Barclays sees light at the end of the tunnel
Barclays said yesterday that the worst stress of the financial crisis has passed as confidence and liquidity starts to return to the money markets.
John Varley, Barclays' chief executive, said the Bank of England's special liquidity scheme and steps taken by other central banks had started to ease the shortage of liquidity. He was speaking as Barclays announced that its first-half profit had fallen by a third to £2.75bn as it wrote off nearly £2bn of credit market assets.

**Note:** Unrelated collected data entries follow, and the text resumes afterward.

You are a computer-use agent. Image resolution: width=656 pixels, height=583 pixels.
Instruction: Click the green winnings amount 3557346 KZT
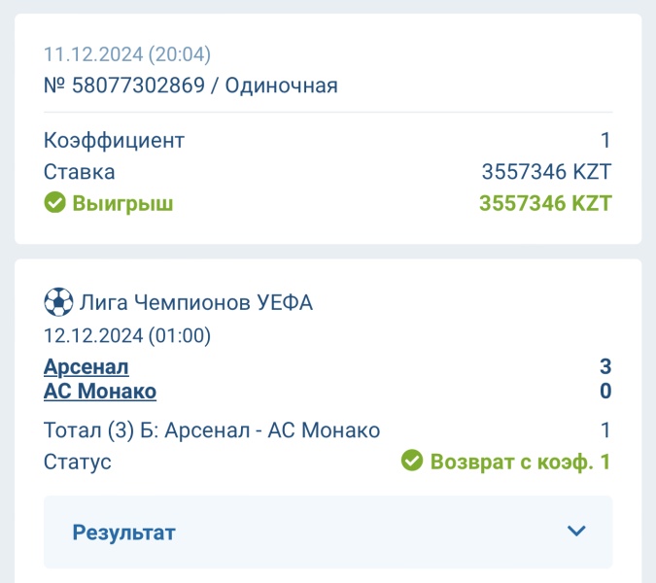545,203
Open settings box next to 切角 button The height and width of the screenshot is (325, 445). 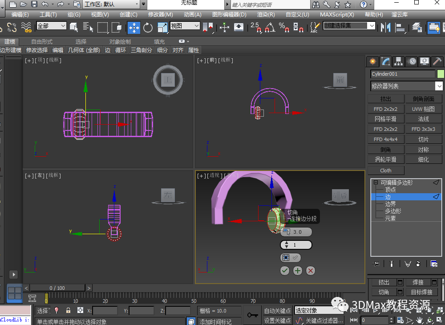(x=400, y=293)
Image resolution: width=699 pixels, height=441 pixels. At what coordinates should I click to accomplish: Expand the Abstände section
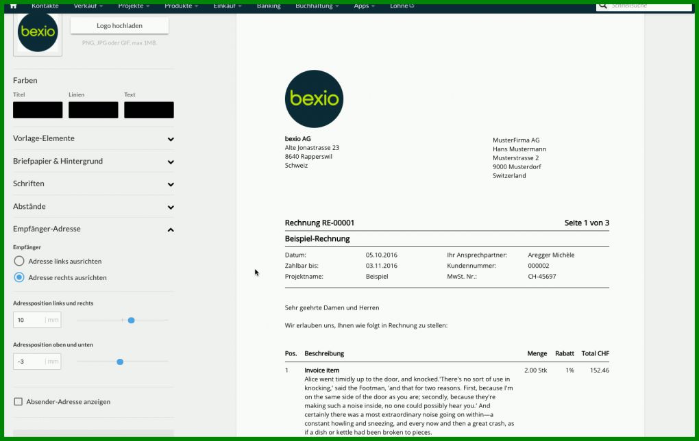click(x=93, y=207)
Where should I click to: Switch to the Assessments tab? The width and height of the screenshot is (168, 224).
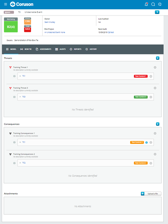[x=43, y=49]
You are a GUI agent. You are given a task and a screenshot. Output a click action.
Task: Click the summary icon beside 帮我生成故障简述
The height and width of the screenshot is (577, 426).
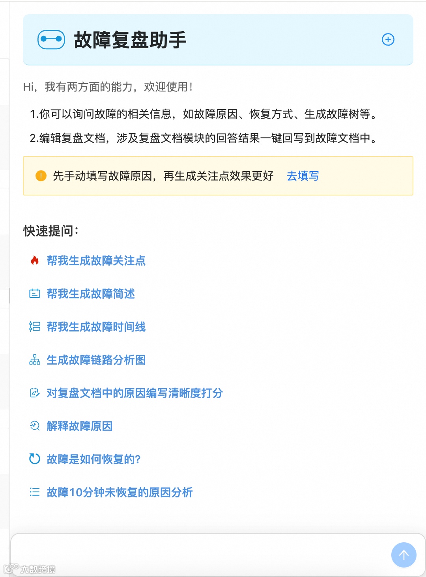point(35,293)
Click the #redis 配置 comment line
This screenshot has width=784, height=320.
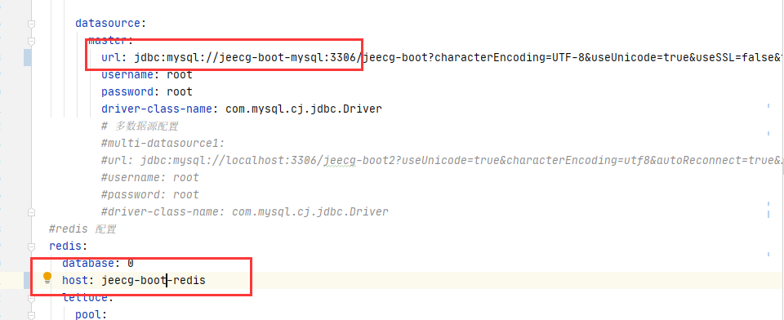click(x=82, y=229)
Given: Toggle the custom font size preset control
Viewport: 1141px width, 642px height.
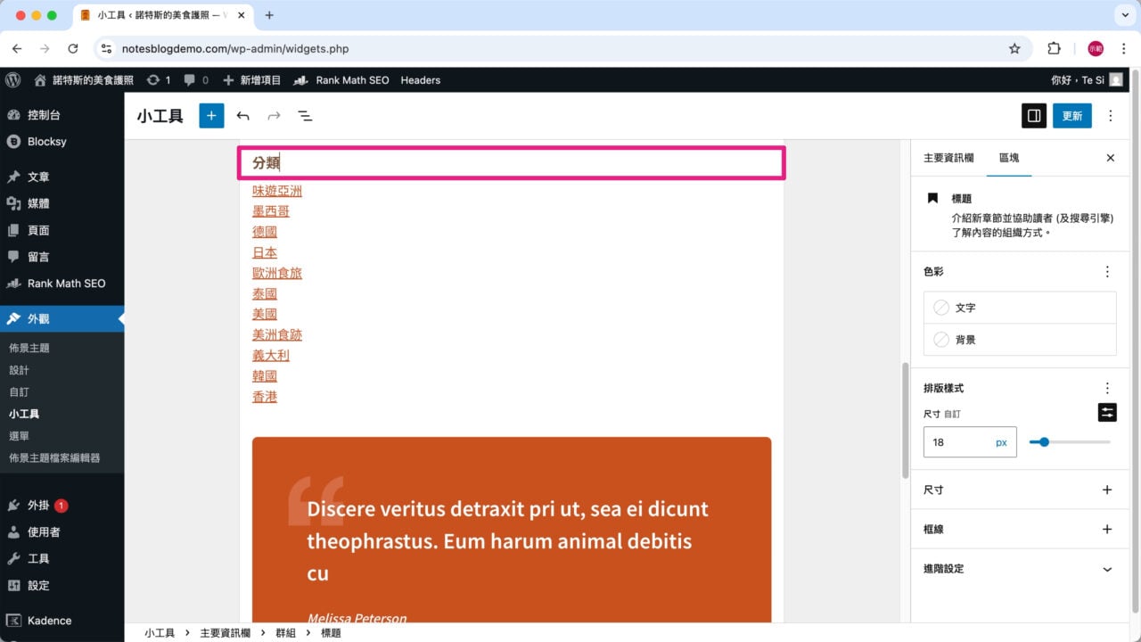Looking at the screenshot, I should tap(1107, 412).

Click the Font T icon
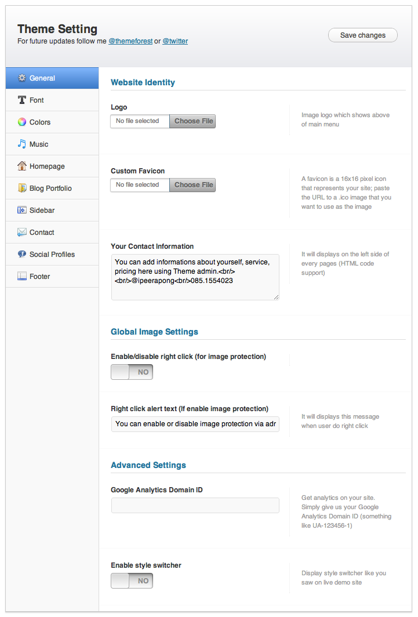click(x=22, y=100)
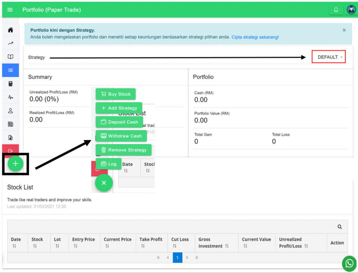Search the stock list with magnifier icon

339,227
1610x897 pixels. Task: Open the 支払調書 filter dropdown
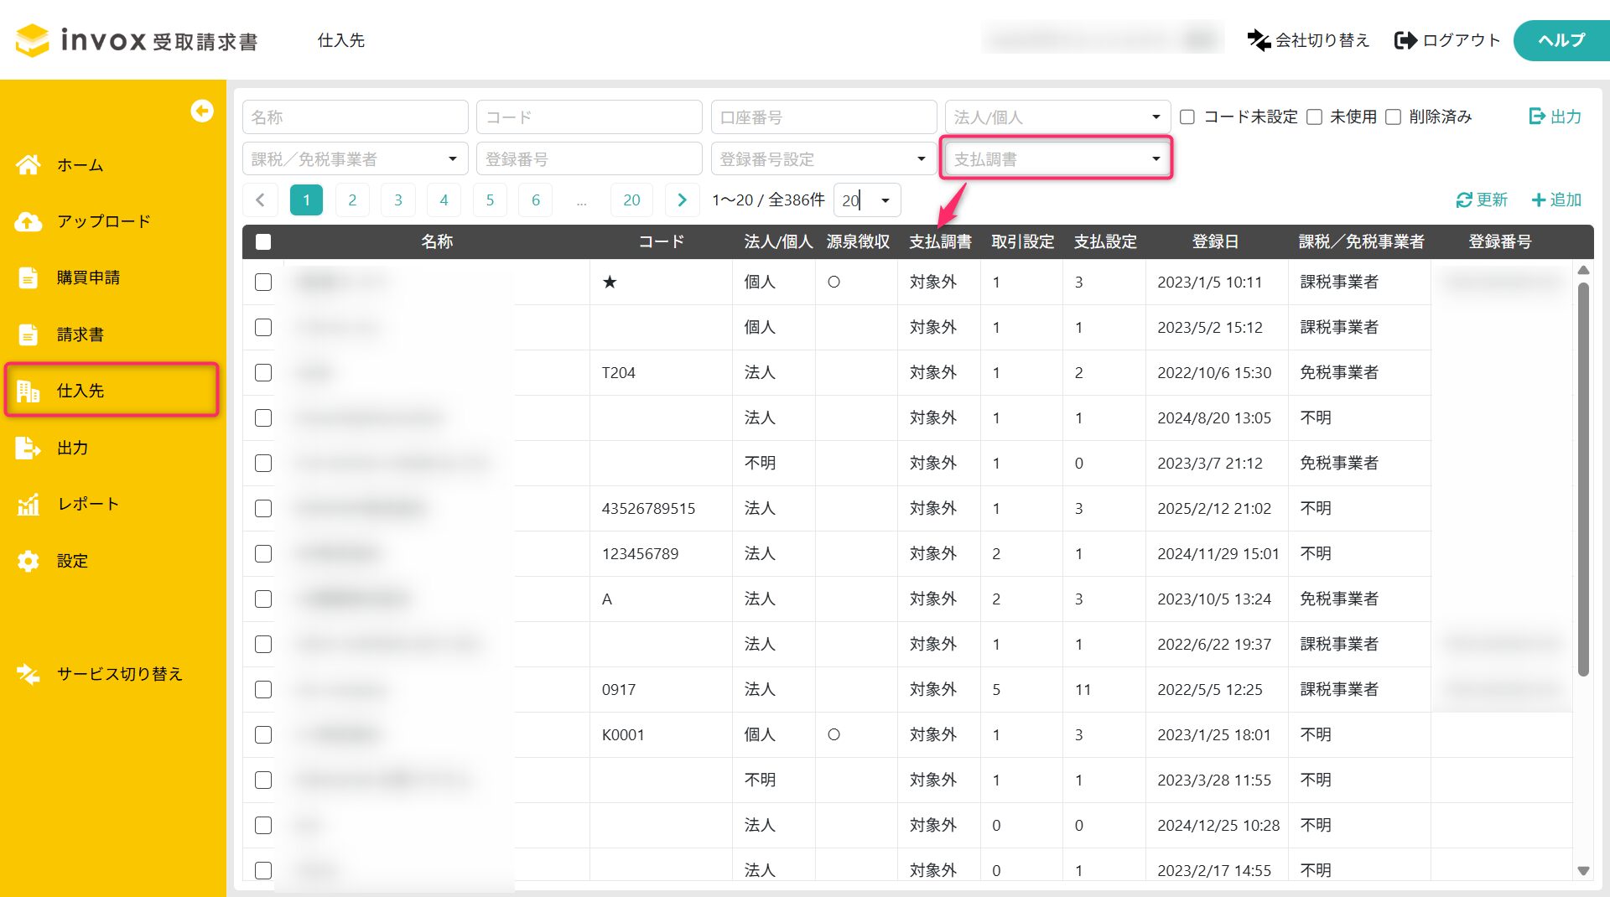[1056, 158]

Mr Varley said: "The step that has already been taken, the introduction of the special liquidity vehicle, is enormously important. The moment of the greatest... stress in the markets is behind us – and that was the large liquidity crunch."

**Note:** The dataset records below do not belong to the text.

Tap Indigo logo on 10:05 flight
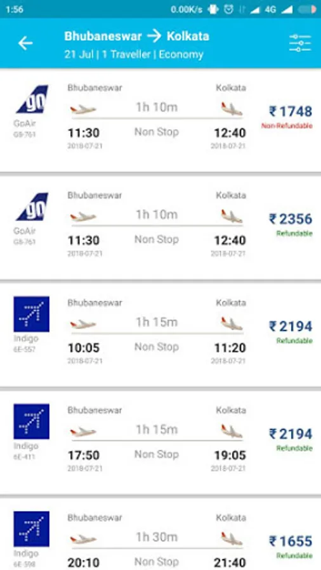 click(32, 314)
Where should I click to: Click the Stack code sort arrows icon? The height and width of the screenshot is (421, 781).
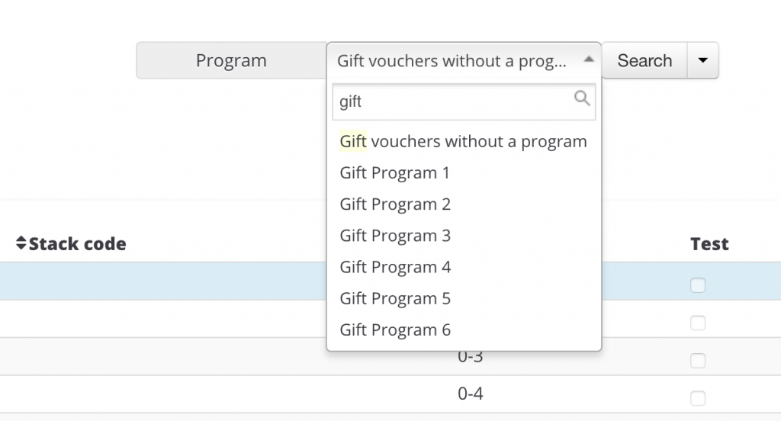click(x=21, y=244)
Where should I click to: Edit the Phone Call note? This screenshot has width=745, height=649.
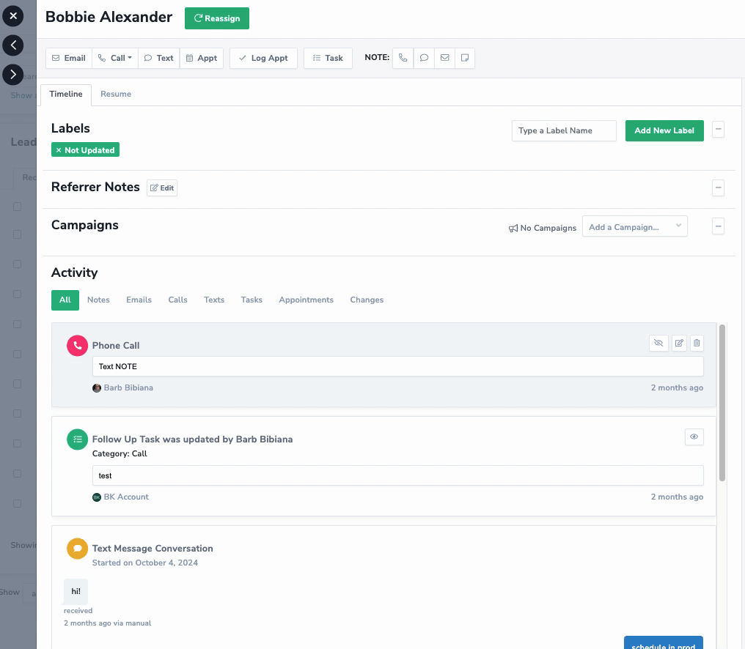[x=679, y=343]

He added: "I'm not saying the world ahead will be an easy place. We are facing the impact of a reduced supply of credit and decelerating economies." But he said Barclays is planning for slower growth rather than recession.
Bob Diamond, Barclays' president and the head of the Barclays Capital investment bank, said returning confidence in the money markets had allowed prices to be put on assets and sales to take place.
"Risk transfer is beginning to work," he said. "Assets are moving, even troubled assets."
Barclays unloaded £8.3bn of credit assets in the first half of the year, losing £1.98bn. But Chris Lucas, the finance director, said the remaining £6.3bn had been sold at or around the price to which Barclays had marked them down.
Investors have questioned whether Barclays has marked down the value of its risky holdings sufficiently, raising concerns about whether there could be more big losses to come. The first-half charge was bigger than expected and the bank gave analysts more information than before, in the hope of reviving the bank's battered share price.
Mr Varley said: "Our shareholders have had to endure a lot. We are, and we will be, working as hard as we can to create the conditions that enable a higher price to be placed on our shares over time."
Barclays raised £4.5bn of capital last month from investors led by the Qatar Investment Authority, but its capital ratios will be thinner than those of others who have raised new funds. Concerns over the bank's limited writedowns and economic trouble ahead have fuelled fears that Barclays could have to seek more capital.
Mr Varley said he was confident about the capital position. Barclays has repeatedly said that it is different from other banks in the current market turmoil because all its businesses are profitable and it has better quality assets.
Bruno Paulson, analyst at Bernstein Research, said: "There is welcome new disclosure, but questions will remain about the adequacy of some of the marks... Barclays is operating at relatively low capital ratios, expecting a core Tier 1 ratio of around 5.7 per cent by the end of the year, making it vulnerable to any further writedowns."
Mr Lucas said the £6.3bn asset sale indicated that Barclays' judgment of their value was sound.
Mr Varley said that if the right deal came along, Barclays might seek to raise extra capital from investors to fund a takeover. Barclays has already picked up a credit-card book and a Russian bank this year. Mr Diamond said he was unlikely to make a move on a troubled US investment bank.
Mr Varley said he believed the securitisation markets – which allow loans to be sold to investors as bonds – would return. "We have been in a situation where there is [always] another firecracker going off," he said. "We need a few firecrackerless moments for people to concentrate on structure. The last two or three weeks have been calmer."
The bank's shares rose 1.6 per cent to 375p, their highest closing price since the end of May.